Mnangagwa under fire over crackdown

Mnangagwa has in recent weeks vowed that “sell-outs” would not be allowed to rule Zimbabwe.

BY MIRIAM MANGWAYA PRESIDENT Emmerson Mnangagwa’s government has been accused of clamping down on critics and closing the democratic space ahead of the 2023 elections where he is facing stiff challenge from Citizens Coalition of Change (CCC) leader Nelson Chamisa.

Mnangagwa has in recent weeks vowed that “sell-outs” would not be allowed to rule Zimbabwe.

The ruling Zanu PF often accuses its critics of being sellouts and regime change agents sponsored by the West.

Crisis in Zimbabwe Coalition (CiZC), a grouping of human rights organisations in the country, yesterday raised alarm over the arrests and urged Mnangagwa to stop targeting critics.

“Crisis in Zimbabwe Coalition calls on Mnangagwa’s government to end the colonian era methods of using the law enforcement and justice systems to mutilate the constitution of Zimbabwe by arresting and prosecuting those who justifiably speak out against his misgovernance,” CiZC said in a statement.

“Only this week police arrested CiZC spokesperson Obert Masaraure who is also Amalgamated Rural Teachers Union of Zimbabwe (Artuz) president and secretary general Robson Chere.

“Masaraure, who was arrested on Friday, is being charged with inciting public violence and defeating the course of justice hardly a week after he was released on bail on a murder charge emanating from a 2016 death that was ruled by the High Court as a suicide.

“Police arrested Chere on the same murder charge and a day after, suspected state security agents raided Artuz offices and went on to ransack Masaraure’s home in Harare.”

It added: “This chain of events is not coincidental as it comes at a time when government is escalating its onslaught on civil society organisations that speak out for the realisation of people’s freedoms and against corruption, misgovernance and human rights violation as espoused in the constitution of Zimbabwe.”

Political analyst Methuseli Moyo said it was unfortunate that arrests of CCC members were politically motivated.

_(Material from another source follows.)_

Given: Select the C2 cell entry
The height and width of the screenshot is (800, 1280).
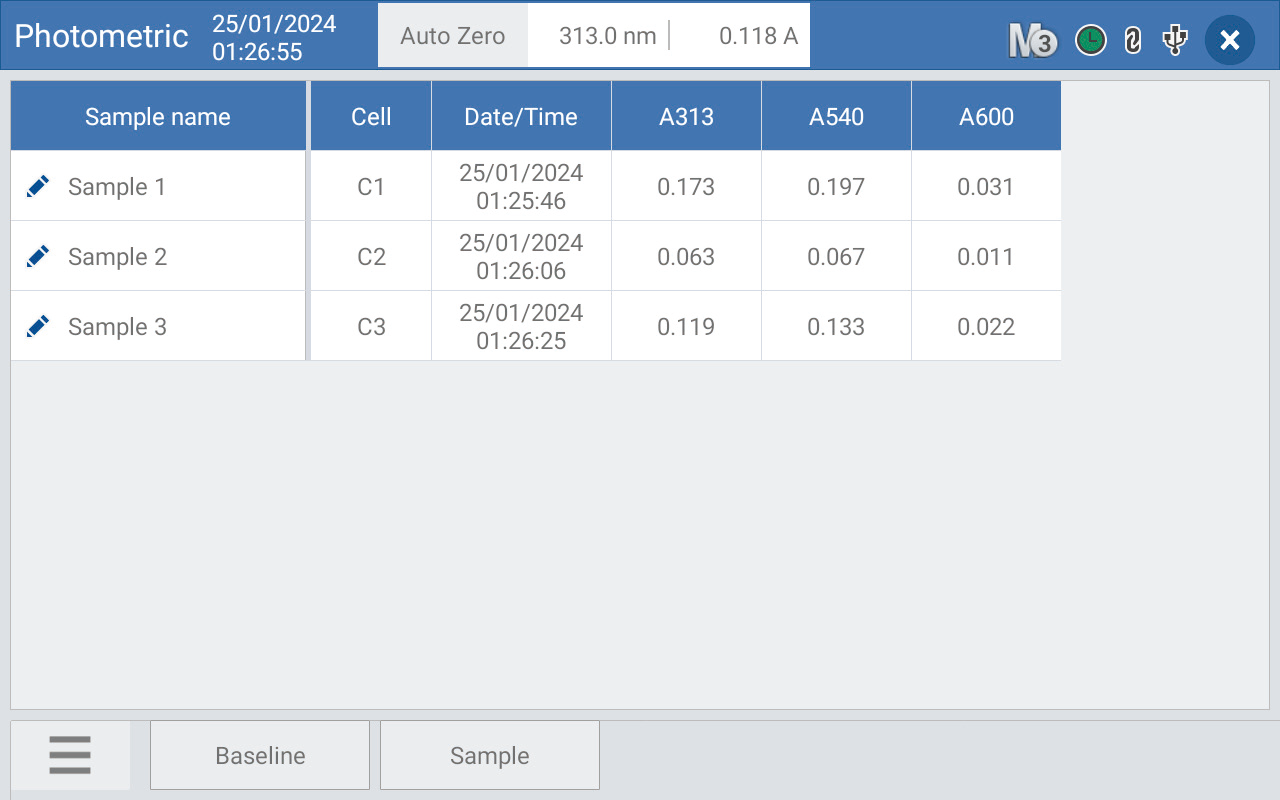Looking at the screenshot, I should [x=371, y=256].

“This is not to say opposition activists must be above the law, but the moment the arrests seem to consistently target anti-government critics, people will conclude it is political harassment,” Moyo said.

“The state will say they committed crimes.

“We can only speculate they are being targeted because they are a thorn to the ruling party.”

CiZC called for an end to the persecution of government critics.

“The state is doing this by abusing the law enforcement and justice systems to only arrest and persecute those in civil society, journalism and opposition politics who dare speak truth to power,” it added.

“In light of all that is happening, it is clear that the latest arrests can only be part of a grand scheme to silence the civil society movement in Zimbabwe.

“When Mnangagwa was sworn in in November 2017 following the military coup, he promised to open up the democratic space, but we have seen in the last few  years that Zimbabwe has slid back to full autocracy where the justice system is no longer independent and is just being used as a tool of repression.

“We have had more situations where people have been arrested for merely advocating for the realisation of human rights.”

Mnangagwa is accused of going back on his promises to turn Zimbabwe into a democracy following Robert Mugabe’s autocratic rule.